WHAT THIS TASK INVOLVES:
Copy the rows below word for word, leaving nothing out.

DATA SUPPLIED:
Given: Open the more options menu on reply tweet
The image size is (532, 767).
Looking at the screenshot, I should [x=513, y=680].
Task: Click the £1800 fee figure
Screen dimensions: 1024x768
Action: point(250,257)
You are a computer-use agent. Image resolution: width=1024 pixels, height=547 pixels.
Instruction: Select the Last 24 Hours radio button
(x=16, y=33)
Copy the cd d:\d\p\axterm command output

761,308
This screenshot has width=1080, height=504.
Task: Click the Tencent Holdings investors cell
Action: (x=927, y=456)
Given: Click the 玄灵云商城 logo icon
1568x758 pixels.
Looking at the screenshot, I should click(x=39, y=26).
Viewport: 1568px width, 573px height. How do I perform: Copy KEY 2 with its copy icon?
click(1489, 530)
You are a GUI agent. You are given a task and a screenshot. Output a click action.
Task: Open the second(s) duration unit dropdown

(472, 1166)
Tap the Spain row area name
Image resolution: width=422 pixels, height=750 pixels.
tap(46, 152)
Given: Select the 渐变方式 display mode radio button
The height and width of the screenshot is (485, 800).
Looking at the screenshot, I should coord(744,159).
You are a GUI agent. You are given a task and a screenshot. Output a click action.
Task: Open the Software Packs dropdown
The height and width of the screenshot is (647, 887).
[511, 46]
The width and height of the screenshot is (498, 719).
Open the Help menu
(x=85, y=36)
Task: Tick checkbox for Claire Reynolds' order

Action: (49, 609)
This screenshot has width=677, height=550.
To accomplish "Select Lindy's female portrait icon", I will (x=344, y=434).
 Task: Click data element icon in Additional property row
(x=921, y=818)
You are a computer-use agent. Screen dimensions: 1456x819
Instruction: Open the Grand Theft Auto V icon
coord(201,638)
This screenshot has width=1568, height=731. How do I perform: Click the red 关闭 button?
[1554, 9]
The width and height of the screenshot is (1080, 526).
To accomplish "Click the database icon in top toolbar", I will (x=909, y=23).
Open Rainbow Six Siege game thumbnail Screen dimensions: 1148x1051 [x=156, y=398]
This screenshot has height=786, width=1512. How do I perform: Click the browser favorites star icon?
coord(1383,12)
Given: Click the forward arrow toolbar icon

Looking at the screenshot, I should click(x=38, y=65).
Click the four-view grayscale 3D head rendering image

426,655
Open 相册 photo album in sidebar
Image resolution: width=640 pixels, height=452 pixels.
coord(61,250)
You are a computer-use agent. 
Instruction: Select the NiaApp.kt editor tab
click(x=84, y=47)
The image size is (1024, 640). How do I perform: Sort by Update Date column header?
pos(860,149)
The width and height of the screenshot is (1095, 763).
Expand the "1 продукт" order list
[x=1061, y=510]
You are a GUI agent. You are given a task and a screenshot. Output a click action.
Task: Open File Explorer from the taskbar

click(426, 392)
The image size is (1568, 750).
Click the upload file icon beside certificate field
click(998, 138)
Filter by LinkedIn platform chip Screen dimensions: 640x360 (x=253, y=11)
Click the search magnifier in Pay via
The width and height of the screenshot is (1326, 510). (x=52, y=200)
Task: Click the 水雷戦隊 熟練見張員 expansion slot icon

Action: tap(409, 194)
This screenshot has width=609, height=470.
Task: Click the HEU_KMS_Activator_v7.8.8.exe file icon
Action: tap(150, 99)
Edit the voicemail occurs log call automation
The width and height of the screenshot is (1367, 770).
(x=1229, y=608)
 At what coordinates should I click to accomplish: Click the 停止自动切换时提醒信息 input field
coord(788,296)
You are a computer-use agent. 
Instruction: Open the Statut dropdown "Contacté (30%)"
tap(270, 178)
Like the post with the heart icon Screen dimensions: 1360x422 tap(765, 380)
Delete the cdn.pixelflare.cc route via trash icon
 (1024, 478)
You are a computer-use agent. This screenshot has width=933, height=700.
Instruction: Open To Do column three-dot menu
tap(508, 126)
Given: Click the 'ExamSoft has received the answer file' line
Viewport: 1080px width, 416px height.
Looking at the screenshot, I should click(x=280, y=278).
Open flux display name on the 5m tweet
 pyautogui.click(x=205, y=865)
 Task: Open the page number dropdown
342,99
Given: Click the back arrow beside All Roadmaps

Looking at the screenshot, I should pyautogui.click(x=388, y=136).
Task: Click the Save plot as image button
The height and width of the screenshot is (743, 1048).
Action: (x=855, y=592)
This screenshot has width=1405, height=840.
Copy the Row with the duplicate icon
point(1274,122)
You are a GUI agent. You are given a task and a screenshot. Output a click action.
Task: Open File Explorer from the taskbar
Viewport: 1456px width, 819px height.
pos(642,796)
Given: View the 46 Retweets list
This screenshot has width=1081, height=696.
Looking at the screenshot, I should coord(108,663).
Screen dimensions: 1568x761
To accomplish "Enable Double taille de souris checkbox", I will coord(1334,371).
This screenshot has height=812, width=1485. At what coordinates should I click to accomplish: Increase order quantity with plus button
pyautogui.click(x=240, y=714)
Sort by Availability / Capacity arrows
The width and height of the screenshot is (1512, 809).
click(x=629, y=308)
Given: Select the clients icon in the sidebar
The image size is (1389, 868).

FINISHED ANSWER:
Given: Open the more options menu on reply tweet
The image size is (532, 767).
Looking at the screenshot, I should [x=513, y=680].
Task: Click the £1800 fee figure
Screen dimensions: 1024x768
Action: point(250,257)
You are a computer-use agent. Image resolution: width=1024 pixels, height=547 pixels.
Instruction: Select the Last 24 Hours radio button
(x=16, y=33)
Copy the cd d:\d\p\axterm command output

761,308
This screenshot has width=1080, height=504.
Task: Click the Tencent Holdings investors cell
Action: (x=927, y=456)
Given: Click the 玄灵云商城 logo icon
1568x758 pixels.
Looking at the screenshot, I should click(x=39, y=26).
Viewport: 1568px width, 573px height. How do I perform: Copy KEY 2 with its copy icon?
click(1489, 530)
You are a GUI agent. You are given a task and a screenshot. Output a click action.
Task: Open the second(s) duration unit dropdown

(472, 1166)
Tap the Spain row area name
Image resolution: width=422 pixels, height=750 pixels.
tap(46, 152)
Given: Select the 渐变方式 display mode radio button
The height and width of the screenshot is (485, 800).
Looking at the screenshot, I should coord(744,159).
You are a GUI agent. You are given a task and a screenshot. Output a click action.
Task: Open the Software Packs dropdown
The height and width of the screenshot is (647, 887).
[511, 46]
The width and height of the screenshot is (498, 719).
Open the Help menu
(x=85, y=36)
Task: Tick checkbox for Claire Reynolds' order

Action: (49, 609)
This screenshot has width=677, height=550.
To accomplish "Select Lindy's female portrait icon", I will (x=344, y=434).
 Task: Click data element icon in Additional property row
(x=921, y=818)
You are a computer-use agent. Screen dimensions: 1456x819
Instruction: Open the Grand Theft Auto V icon
coord(201,638)
This screenshot has width=1568, height=731. How do I perform: Click the red 关闭 button?
[1554, 9]
The width and height of the screenshot is (1080, 526).
To accomplish "Click the database icon in top toolbar", I will (x=909, y=23).
Open Rainbow Six Siege game thumbnail Screen dimensions: 1148x1051 [x=156, y=398]
This screenshot has height=786, width=1512. How do I perform: Click the browser favorites star icon?
coord(1383,12)
Given: Click the forward arrow toolbar icon

Looking at the screenshot, I should click(x=38, y=65).
Click the four-view grayscale 3D head rendering image

426,655
Open 相册 photo album in sidebar
Image resolution: width=640 pixels, height=452 pixels.
coord(61,250)
You are a computer-use agent. 
Instruction: Select the NiaApp.kt editor tab
click(x=84, y=47)
The image size is (1024, 640). How do I perform: Sort by Update Date column header?
pos(860,149)
The width and height of the screenshot is (1095, 763).
Expand the "1 продукт" order list
[x=1061, y=510]
You are a GUI agent. You are given a task and a screenshot. Output a click action.
Task: Open File Explorer from the taskbar

click(426, 392)
The image size is (1568, 750).
Click the upload file icon beside certificate field
click(998, 138)
Filter by LinkedIn platform chip Screen dimensions: 640x360 (x=253, y=11)
Click the search magnifier in Pay via
The width and height of the screenshot is (1326, 510). (x=52, y=200)
Task: Click the 水雷戦隊 熟練見張員 expansion slot icon

Action: tap(409, 194)
This screenshot has width=609, height=470.
Task: Click the HEU_KMS_Activator_v7.8.8.exe file icon
Action: tap(150, 99)
Edit the voicemail occurs log call automation
The width and height of the screenshot is (1367, 770).
(x=1229, y=608)
 At what coordinates should I click to accomplish: Click the 停止自动切换时提醒信息 input field
coord(788,296)
You are a computer-use agent. 
Instruction: Open the Statut dropdown "Contacté (30%)"
tap(270, 178)
Like the post with the heart icon Screen dimensions: 1360x422 tap(765, 380)
Delete the cdn.pixelflare.cc route via trash icon
 (1024, 478)
You are a computer-use agent. This screenshot has width=933, height=700.
Instruction: Open To Do column three-dot menu
tap(508, 126)
Given: Click the 'ExamSoft has received the answer file' line
Viewport: 1080px width, 416px height.
Looking at the screenshot, I should click(x=280, y=278).
Open flux display name on the 5m tweet
 pyautogui.click(x=205, y=865)
 Task: Open the page number dropdown
342,99
Given: Click the back arrow beside All Roadmaps

Looking at the screenshot, I should pyautogui.click(x=388, y=136).
Task: Click the Save plot as image button
The height and width of the screenshot is (743, 1048).
Action: (x=855, y=592)
This screenshot has width=1405, height=840.
Copy the Row with the duplicate icon
point(1274,122)
You are a GUI agent. You are given a task and a screenshot. Output a click action.
Task: Open File Explorer from the taskbar
Viewport: 1456px width, 819px height.
pos(642,796)
Given: View the 46 Retweets list
This screenshot has width=1081, height=696.
Looking at the screenshot, I should coord(108,663).
Screen dimensions: 1568x761
To accomplish "Enable Double taille de souris checkbox", I will coord(1334,371).
This screenshot has height=812, width=1485. At what coordinates should I click to accomplish: Increase order quantity with plus button
pyautogui.click(x=240, y=714)
Sort by Availability / Capacity arrows
The width and height of the screenshot is (1512, 809).
click(x=629, y=308)
Given: Select the clients icon in the sidebar
The image size is (1389, 868).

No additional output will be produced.